Studio album by Mark Kozelek & Sean Yeaton
- Released: June 30, 2017
- Recorded: December 2016–May 2017, Pennsylvania and California
- Genre: Experimental; spoken word; ambient;
- Length: 41:16
- Label: Caldo Verde
- Producer: Mark Kozelek; Sean Yeaton;

Mark Kozelek chronology
| Mark Kozelek Sings Favorites (2016) | Yellow Kitchen (2017) | Mark Kozelek with Ben Boye and Jim White (2017) |

= Yellow Kitchen =

Yellow Kitchen is a collaboration album between American musician and singer Mark Kozelek of Sun Kil Moon and Sean Yeaton, bassist of Parquet Courts, released on June 30, 2017 by Caldo Verde Records, though available for streaming shortly prior to that. Kozelek and Yeaton met at a Dutch festival in summer 2016, and recorded and self-produced Yellow Kitchen from December 2016 to May 2017 in the United States. Guest appearances on the album include Steve Shelley and Jim White on drums and Holly Throsby and Will Oldham (Bonnie "Prince" Billy) on vocals.
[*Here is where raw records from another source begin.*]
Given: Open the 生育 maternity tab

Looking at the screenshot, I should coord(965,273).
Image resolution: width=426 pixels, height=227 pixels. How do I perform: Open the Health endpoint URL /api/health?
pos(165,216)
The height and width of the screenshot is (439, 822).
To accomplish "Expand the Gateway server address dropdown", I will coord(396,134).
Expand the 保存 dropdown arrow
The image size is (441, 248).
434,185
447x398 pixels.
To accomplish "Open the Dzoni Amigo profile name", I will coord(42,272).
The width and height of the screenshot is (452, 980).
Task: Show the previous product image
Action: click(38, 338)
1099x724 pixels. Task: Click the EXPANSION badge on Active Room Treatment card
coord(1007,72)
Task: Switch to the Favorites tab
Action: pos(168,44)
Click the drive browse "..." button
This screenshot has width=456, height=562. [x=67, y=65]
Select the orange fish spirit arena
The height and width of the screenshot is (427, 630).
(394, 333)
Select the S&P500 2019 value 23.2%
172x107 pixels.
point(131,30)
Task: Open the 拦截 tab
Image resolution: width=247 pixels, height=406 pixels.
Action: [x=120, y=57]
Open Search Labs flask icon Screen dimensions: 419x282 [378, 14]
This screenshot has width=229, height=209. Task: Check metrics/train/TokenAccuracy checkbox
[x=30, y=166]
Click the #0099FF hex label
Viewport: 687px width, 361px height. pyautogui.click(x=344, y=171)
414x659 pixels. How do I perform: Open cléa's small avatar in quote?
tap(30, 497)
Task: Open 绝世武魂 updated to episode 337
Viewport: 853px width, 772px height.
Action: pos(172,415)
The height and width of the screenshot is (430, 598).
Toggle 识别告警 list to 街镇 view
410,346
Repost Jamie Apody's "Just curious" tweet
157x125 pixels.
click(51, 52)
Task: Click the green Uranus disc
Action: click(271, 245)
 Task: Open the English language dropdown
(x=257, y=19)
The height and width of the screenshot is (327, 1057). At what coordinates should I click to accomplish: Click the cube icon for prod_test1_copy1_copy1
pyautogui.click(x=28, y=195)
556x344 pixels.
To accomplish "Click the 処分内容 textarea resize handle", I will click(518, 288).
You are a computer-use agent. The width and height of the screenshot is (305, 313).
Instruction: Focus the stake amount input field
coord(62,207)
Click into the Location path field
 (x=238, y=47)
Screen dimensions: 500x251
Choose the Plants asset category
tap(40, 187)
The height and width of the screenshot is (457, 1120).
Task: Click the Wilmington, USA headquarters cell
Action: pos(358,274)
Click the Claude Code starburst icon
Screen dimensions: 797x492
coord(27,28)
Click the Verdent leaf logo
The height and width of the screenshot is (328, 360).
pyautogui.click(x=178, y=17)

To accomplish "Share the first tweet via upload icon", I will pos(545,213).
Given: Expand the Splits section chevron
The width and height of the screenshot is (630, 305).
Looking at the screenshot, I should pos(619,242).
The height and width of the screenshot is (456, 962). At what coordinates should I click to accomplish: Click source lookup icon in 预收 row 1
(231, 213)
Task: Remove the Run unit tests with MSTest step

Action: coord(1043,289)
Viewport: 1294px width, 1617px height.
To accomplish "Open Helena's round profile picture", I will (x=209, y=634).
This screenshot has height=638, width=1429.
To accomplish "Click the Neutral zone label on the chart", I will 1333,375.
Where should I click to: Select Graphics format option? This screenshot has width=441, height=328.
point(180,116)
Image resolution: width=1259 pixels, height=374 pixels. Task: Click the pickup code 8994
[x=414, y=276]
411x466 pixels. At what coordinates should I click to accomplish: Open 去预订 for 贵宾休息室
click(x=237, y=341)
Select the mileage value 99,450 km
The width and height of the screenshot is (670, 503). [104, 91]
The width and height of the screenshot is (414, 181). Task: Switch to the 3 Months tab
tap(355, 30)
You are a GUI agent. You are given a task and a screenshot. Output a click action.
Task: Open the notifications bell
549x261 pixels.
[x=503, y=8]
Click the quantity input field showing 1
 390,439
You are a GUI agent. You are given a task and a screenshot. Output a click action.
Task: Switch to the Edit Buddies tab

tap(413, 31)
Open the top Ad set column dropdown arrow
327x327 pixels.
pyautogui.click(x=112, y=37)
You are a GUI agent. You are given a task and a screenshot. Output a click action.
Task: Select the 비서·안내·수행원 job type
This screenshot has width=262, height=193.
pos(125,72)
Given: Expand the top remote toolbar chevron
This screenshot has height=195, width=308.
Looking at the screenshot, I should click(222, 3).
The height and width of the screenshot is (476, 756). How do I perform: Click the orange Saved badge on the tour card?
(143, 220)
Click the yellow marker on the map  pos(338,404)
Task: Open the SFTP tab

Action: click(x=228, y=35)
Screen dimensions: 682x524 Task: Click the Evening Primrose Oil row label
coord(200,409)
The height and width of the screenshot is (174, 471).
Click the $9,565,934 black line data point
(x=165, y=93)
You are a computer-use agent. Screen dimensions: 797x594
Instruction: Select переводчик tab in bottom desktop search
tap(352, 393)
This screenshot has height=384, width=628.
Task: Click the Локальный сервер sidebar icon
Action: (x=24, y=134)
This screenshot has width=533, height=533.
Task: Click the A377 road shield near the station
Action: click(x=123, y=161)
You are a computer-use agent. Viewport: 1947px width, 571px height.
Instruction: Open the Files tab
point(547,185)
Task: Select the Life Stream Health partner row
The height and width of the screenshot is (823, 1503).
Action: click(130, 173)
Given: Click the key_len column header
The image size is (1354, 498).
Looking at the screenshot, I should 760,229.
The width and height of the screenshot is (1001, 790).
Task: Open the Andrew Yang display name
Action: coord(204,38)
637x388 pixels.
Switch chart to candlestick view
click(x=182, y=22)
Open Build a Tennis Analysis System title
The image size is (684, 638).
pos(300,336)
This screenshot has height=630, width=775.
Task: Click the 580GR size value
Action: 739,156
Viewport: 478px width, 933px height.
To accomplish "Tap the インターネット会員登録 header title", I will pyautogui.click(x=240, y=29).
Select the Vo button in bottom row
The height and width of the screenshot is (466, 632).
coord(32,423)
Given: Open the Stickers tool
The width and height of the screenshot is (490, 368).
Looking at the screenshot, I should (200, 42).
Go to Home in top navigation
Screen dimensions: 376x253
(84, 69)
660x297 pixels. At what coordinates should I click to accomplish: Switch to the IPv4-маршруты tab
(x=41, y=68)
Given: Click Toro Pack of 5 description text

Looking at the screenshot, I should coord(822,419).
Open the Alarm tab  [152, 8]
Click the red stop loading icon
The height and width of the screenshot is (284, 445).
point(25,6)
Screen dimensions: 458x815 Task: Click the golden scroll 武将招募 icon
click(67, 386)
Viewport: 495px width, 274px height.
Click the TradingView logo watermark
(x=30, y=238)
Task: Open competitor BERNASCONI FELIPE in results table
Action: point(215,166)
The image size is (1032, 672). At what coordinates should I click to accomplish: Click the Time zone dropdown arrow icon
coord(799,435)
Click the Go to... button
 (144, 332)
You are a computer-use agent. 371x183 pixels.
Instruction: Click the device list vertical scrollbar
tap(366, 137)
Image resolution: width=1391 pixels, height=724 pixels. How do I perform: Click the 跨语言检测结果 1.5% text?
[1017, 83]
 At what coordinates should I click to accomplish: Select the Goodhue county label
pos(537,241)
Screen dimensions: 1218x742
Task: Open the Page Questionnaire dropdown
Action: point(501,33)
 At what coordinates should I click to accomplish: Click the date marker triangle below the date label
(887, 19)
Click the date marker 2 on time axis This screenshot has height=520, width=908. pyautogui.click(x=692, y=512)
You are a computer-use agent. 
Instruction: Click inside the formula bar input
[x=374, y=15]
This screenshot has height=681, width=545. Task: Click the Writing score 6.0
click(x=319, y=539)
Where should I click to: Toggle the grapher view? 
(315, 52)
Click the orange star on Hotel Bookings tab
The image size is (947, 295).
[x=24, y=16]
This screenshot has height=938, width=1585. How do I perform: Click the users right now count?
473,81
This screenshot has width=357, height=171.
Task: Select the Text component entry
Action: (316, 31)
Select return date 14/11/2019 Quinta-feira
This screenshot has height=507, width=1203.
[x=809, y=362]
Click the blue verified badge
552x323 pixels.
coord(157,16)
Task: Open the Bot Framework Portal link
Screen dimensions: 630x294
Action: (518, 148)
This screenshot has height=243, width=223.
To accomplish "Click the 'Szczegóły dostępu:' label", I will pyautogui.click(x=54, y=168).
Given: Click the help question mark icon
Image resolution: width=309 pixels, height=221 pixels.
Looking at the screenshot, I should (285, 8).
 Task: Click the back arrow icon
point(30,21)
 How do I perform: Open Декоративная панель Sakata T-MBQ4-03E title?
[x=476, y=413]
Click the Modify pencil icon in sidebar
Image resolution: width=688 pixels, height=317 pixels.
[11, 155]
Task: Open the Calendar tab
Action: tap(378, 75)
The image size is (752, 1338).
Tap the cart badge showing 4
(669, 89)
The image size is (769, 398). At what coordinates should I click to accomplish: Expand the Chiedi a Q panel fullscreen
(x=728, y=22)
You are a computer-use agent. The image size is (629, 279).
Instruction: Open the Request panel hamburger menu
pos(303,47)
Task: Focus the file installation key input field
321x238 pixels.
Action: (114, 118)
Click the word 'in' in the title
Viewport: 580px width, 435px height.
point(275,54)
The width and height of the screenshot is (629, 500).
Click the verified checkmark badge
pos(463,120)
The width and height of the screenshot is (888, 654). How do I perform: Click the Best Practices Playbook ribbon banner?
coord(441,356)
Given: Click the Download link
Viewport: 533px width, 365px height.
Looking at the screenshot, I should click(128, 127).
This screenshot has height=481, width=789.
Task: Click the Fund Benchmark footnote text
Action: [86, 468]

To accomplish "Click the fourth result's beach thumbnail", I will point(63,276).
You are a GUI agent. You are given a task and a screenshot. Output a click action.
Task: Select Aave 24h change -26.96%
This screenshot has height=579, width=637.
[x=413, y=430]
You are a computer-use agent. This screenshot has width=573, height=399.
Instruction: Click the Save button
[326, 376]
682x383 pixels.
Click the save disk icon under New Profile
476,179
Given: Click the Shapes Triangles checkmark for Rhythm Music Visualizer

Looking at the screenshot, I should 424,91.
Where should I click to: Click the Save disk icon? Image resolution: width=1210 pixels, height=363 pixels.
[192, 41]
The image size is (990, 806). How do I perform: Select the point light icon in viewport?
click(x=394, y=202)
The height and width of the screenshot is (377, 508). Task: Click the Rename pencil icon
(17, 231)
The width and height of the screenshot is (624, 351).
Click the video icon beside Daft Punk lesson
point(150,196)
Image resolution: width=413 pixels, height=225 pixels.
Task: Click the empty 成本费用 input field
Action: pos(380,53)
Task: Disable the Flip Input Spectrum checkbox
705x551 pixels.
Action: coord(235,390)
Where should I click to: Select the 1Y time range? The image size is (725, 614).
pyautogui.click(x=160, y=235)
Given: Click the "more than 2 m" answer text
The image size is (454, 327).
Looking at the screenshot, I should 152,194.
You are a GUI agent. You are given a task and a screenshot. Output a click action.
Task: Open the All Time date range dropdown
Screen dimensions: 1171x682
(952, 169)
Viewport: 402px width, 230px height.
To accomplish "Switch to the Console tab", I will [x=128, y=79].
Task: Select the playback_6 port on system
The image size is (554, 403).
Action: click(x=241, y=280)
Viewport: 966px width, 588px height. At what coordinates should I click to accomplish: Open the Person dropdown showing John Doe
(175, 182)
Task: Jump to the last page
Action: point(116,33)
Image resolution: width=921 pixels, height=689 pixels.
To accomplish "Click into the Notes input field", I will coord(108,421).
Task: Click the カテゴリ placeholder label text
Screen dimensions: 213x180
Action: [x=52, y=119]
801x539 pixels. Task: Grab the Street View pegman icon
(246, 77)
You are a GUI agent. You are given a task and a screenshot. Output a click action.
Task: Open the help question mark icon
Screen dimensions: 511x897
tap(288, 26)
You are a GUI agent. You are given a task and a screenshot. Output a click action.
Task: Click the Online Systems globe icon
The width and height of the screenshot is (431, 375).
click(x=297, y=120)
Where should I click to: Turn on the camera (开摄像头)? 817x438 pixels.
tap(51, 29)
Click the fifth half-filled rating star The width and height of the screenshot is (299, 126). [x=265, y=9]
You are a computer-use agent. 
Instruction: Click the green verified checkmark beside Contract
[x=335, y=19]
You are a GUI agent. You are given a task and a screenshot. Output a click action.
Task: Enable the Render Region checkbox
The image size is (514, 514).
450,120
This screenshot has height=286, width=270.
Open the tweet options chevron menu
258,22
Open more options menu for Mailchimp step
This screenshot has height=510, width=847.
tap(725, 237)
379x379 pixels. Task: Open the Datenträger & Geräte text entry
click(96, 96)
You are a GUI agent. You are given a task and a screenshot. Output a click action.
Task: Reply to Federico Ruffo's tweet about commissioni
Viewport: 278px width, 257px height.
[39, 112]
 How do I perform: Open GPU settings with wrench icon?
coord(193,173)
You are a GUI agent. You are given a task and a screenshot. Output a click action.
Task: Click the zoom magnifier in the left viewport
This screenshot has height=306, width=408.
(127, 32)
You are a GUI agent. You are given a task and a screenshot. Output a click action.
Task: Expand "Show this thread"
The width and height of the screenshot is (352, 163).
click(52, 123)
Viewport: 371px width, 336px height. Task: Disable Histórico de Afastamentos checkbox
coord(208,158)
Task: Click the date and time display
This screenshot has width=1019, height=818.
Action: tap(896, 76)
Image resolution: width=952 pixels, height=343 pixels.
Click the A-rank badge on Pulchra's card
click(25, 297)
The album develops upon Kozelek's spoken word, stream of consciousness lyrical and vocal approach. Autobiographical in nature, Kozelek comments on his personal life and current affairs among other subjects. The music, largely provided by Yeaton, is experimental and ambient, displaying occasional dissonance as well as influences from minimalism. Different musical directions are explored within individual tracks in addition to across the album. Upon its release in 2017, where it became Kozelek's third album and fourth release overall that year, Yellow Kitchen received both positive and mixed views from professional music critics, with some journalists opining that the recording was one of Kozelek's most abstract releases yet.

==Recording==
While Mark Kozelek won critical acclaim with his band Sun Kil Moon's sixth album Benji (2014), on his subsequent projects, he moved towards a more esoteric and "almost Knausgårdian [lyrical and vocal] style, including long, detailed, half-sung, half-spoken descriptions of everything that he did and thought in a given span." Kozelek met Parquet Courts bassist and electronic musician Sean Yeaton in summer 2016 at a musical festival in the Netherlands, forming a friendship which led to the recording of Yellow Kitchen, which was recorded between December 2016 and May 2017 in Pennsylvania and California. The duo self-produced the album, while Kozelek wrote and sang the lyrics while Yeaton created the music,

The album features guest appearances from Jim White, ex-Sonic Youth drummer Steve Shelley, Holly Throsby and Will Oldham (Bonnie "Prince" Billy). Shelley plays drums on "No Christmas Like This" while White plays drums on "Daffodils", while vocals are contributed by Throsby on "Time to Destination" and Oldham on "The Reasons I Love You". Yellow Kitchen is Kozelek's fourth release of 2017, following Sun Kil Moon's Common as Light and Love Are Red Valleys of Blood, his solo Night Talks EP, and 30 Seconds to the Decline of Planet Earth, a collaboration between Sun Kil Moon and Jesu.

==Music and lyrics==

"Kozelek does “sing” on a few tracks overtop of some light woodwinds, or quietly mixed guitars and drums, but it’s hardly in a conventionally musical manner. The music is somewhat sparse, but experimental, and often goes in several different directions over the course of a single track."
— —Liam Prost, BeatRoute Magazine

Written and spoken by Kozelek and autobiographical in nature, the lyrics and vocal delivery of Yellow Kitchen develop upon the stream of consciousness, spoken word style of Kozelek's work since Sun Kil Moon's Universal Themes (2015). As with Kozelek's other 2016-2017 releases, his words on the album reflect his concerns with his own aging and health, while touching on subjects such as celebrity deaths, restaurants Kozelek had dined at, films he had watched and why Kozelek's writing style had changed since the 1990s.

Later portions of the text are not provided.